SELECTED PASSAGE:

Without financial risk-sharing or clinical integration (for example, when a contract reimburses psychologists using a simple fee schedule), networks must not negotiate fees on behalf of their participating psychologists and providers. Such collective negotiations would be considered per se illegal price-fixing. The mere fact that the providers have created a new corporation or limited liability company to perform the negotiations does not insulate them from this price-fixing liability. In fact, the FTC and DOJ have been very active in challenging physician networks and physician-hospital organizations that have attempted to negotiate fee-for-service rates. Most recently, the FTC challenged the activities of a Colorado physician network that allegedly negotiated non-risk fees for its participating physicians. Only in very limited circumstances – for example, where the substantial majority of a network’s business involves risk-sharing – might a network avoid price-fixing exposure for negotiating fee-for-service rates.

However, networks can facilitate non-risk contracting using a mechanism commonly known as the “messenger model.” Under this model, an independent third-party or network employee would act as a “messenger” between payors and individual network psychologists. The messenger would simply transmit payor offers to participating psychologists for their individual consideration, and relay the psychologists’ responses back to the payor. The messenger would not negotiate rates or attempt to coordinate the psychologists’ responses. One variation of the messenger model allows individual psychologists to commit in advance to any payor offers that exceed predetermined fee schedules set independently by the psychologists. Because these models can create significant risks if not implemented correctly, networks should seek antitrust counsel before dealing with payors.

Network “Overinclusion” Issues.
In addition to raising price-fixing issues, networks can also raise market-specific issues if they include too large a panel of providers. When such "overinclusion" occurs, the antitrust concern is that an insufficient number of providers will be available to form competing networks or contract with competing managed care plans. Overinclusive networks may therefore be able to exercise “market” or “monopoly power,” and raise prices above competitive levels.

The FTC and DOJ have issued guidance in two “safety zones” created for “physician network joint ventures.” Although the safety zones are technically limited to physician networks, the safety-zone standards nevertheless provide useful guidelines for networks involving psychologists and other providers. Absent extraordinary circumstances, the enforcement agencies explain that they will not challenge a “non-exclusive” network in which the physicians (i) share substantial financial risk, and (ii) constitute no more than 30% of any given specialty in the relevant market. Similarly, they will not challenge an “exclusive” risk-sharing network with 20% or less of the physicians in each specialty. The agencies are more concerned about overinclusion in “exclusive” networks because they restrict the ability of participants to join other networks or contract directly with payors, and therefore are more likely to have anticompetitive effects.

Physician networks that fall outside of the safety zones are not necessarily unlawful under the antitrust laws, and will be examined by the FTC and DOJ on a case-by-case basis. Where the physicians are sufficiently integrated, these enforcement agencies have looked at the likely competitive effects of such networks, and have concluded that many non-exclusive networks exceeding the thresholds were nevertheless unlikely to pose antitrust problems. For example, the FTC staff concluded that a physician network with approximately 45% of the obstetricians and 50% of the pediatricians in the relevant market did not raise concerns where the network was non-exclusive, and where competing networks already existed. In contrast, DOJ rejected a proposed network accounting for 50% to 77% of the pediatricians in several New Jersey communities where payor objections and network contract provisions suggested that the network would likely be able to exercise market power.

RECORDED INFORMATION:
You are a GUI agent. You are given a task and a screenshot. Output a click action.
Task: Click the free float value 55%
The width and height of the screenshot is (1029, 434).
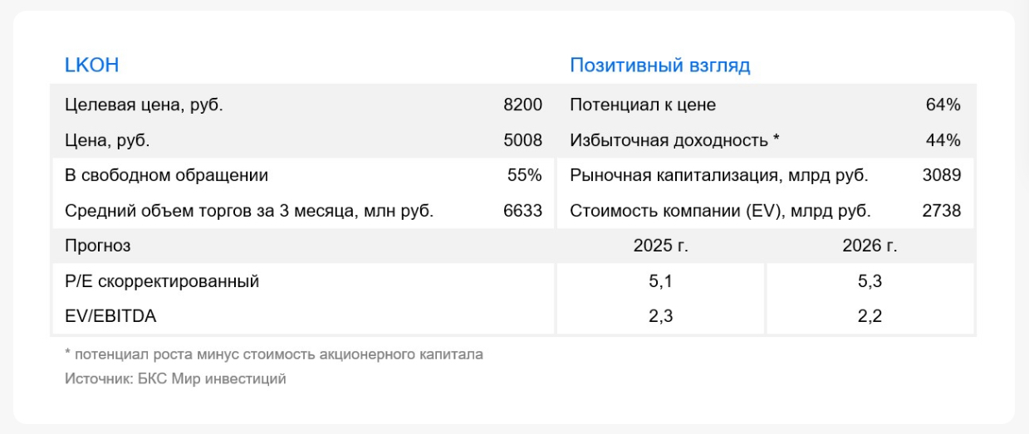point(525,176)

--

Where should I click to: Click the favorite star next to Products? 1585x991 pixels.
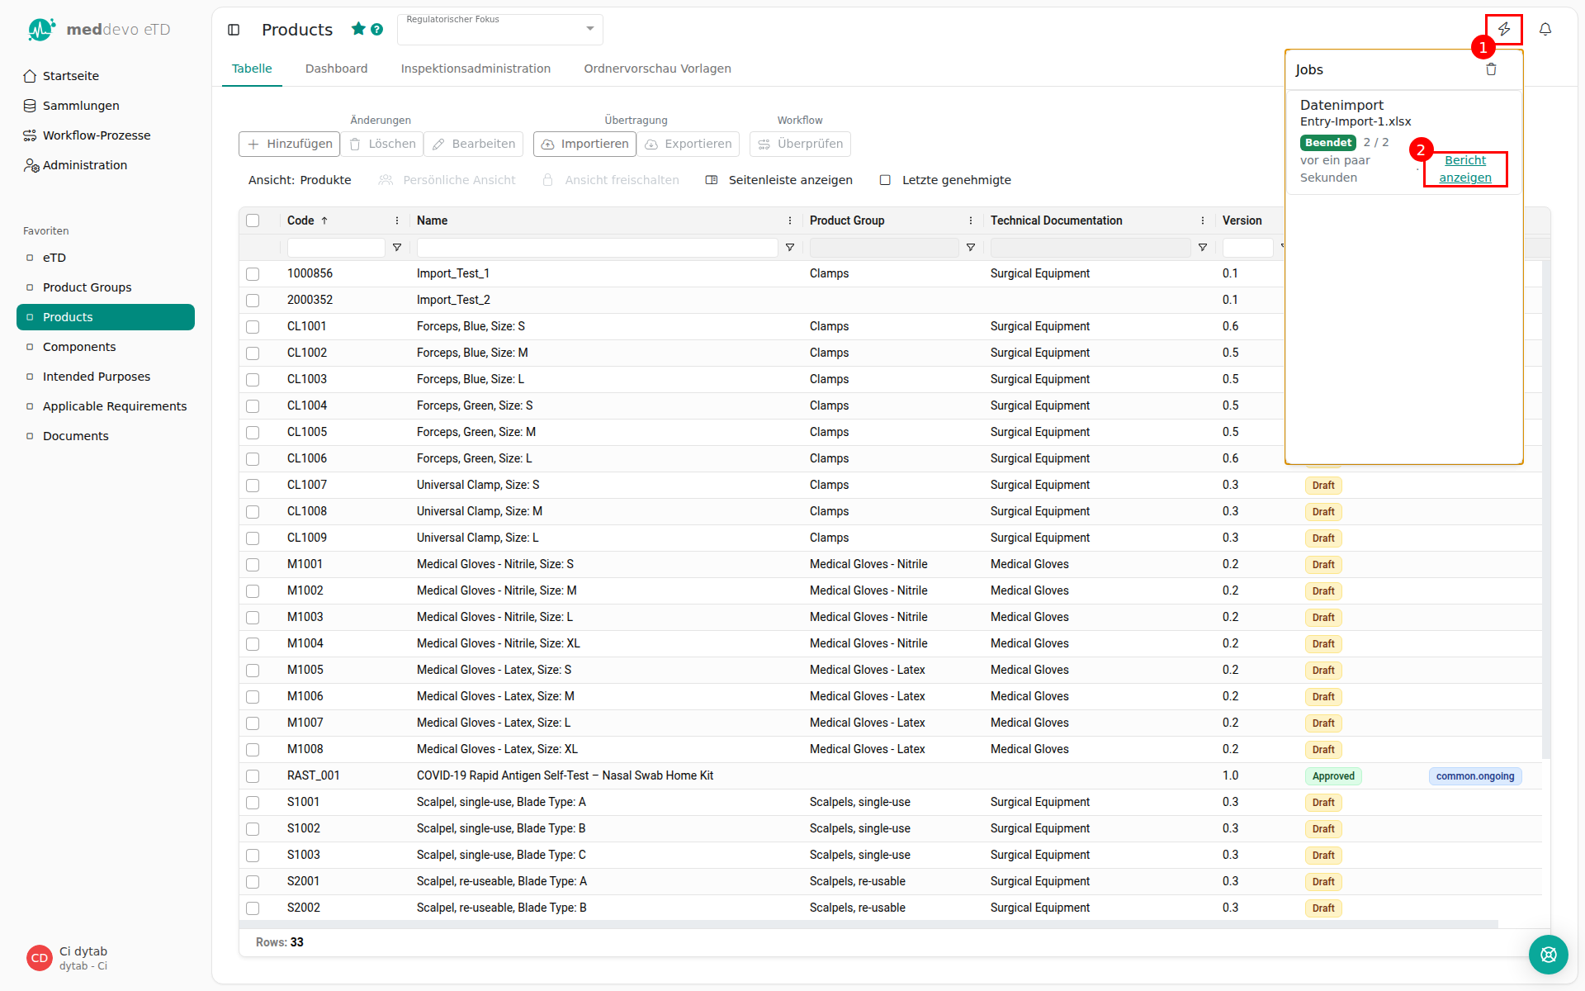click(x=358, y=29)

...

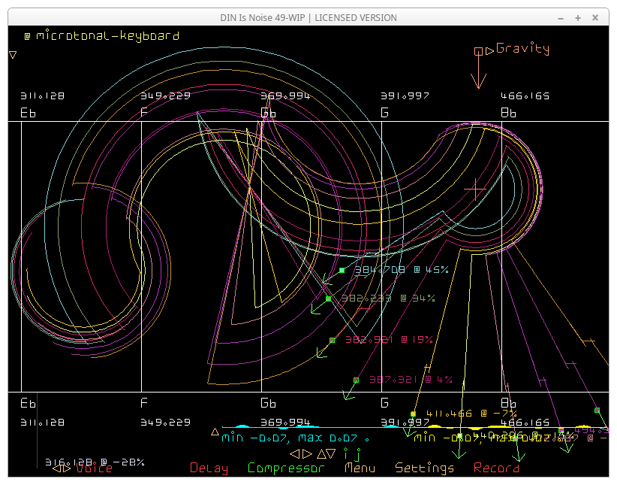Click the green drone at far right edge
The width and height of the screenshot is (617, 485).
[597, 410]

EXERCISE DIRECTIONS:
Answer these from the passage on provider networks and antitrust:
(a) Under the messenger model, who may act as the messenger?
(b) What is the highest share of a specialty that physicians in a non-exclusive risk-sharing network can make up and still fall within the safety zone?
(c) In which state were the communities where DOJ rejected a proposed pediatrician network?

SOLUTION TO THIS PROBLEM:
(a) An independent third party or a network employee.
(b) 30% of any given specialty in the relevant market.
(c) New Jersey.